As many young women have told me this past week, the scrutiny and pressure can be intimidating. None of this of course has anything to do with the core business of being a female Minister or Headmistress or Judge or Speaker, or Governor of the Bank, or Presidential Staffer, or

Bank Manager, or Professor, or Medical Doctor, or Project manager, or Chief engineer, or Chief of Staff or Editor or any of the positions that we want more women to occupy.

But unless the watching world approves of your appearance, they are not about to even start measuring the job you are doing. Every conversation about your performance starts, and if you are not lucky, would end with your clothes.

Looking the part

The day I was told it might be a good idea to have many eye glasses with different style frames, I decided I cannot and would not play the game of trying to look the part.

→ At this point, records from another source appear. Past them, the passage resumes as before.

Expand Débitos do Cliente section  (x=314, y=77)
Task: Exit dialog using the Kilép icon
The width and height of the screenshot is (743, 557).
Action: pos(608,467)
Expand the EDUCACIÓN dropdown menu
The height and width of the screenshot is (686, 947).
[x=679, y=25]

Especially since I am certain no male of the specie in a public job has ever been told to wear glasses with frames that match an outfit.

I don’t hear anyone discuss the clothes that male Ministers of State wear.

I have never heard anyone notice, never mind discuss what clothes are worn by the various male Chief of Staffs we have had, but Madam Akosua Frema Osei Opare is scrutinised and dissected from head to toe every day.

I concede that this is not an exclusively Ghanaian problem. I recall an interview Michelle Obama gave after she and her husband had left the White House.

She said that during their eight years in the White House, whilst her every dress, bag, shoe and necklace choice was scrutinised and commented upon, her husband Barack, the President, wore “the same tuxedo and the same shoes for eight years”. Okay, it turned out he wore two tuxedos instead of the one, but the point is made, I believe.

I suspect some people would say it is fair to expect our First Ladies and Second Ladies to set the fashion tone and scrutinising what they wear, comes with the territory.

But I wonder how far we are ready to take this assertion. How much should be allocated in the budget for their wardrobes so they can satisfy this wish of the public.

Should women therefore be paid extra to meet their wardrobe demands and should that cover all females or only females in certain positions?

If the women dress and look the part, will they be judged then by what is in their heads?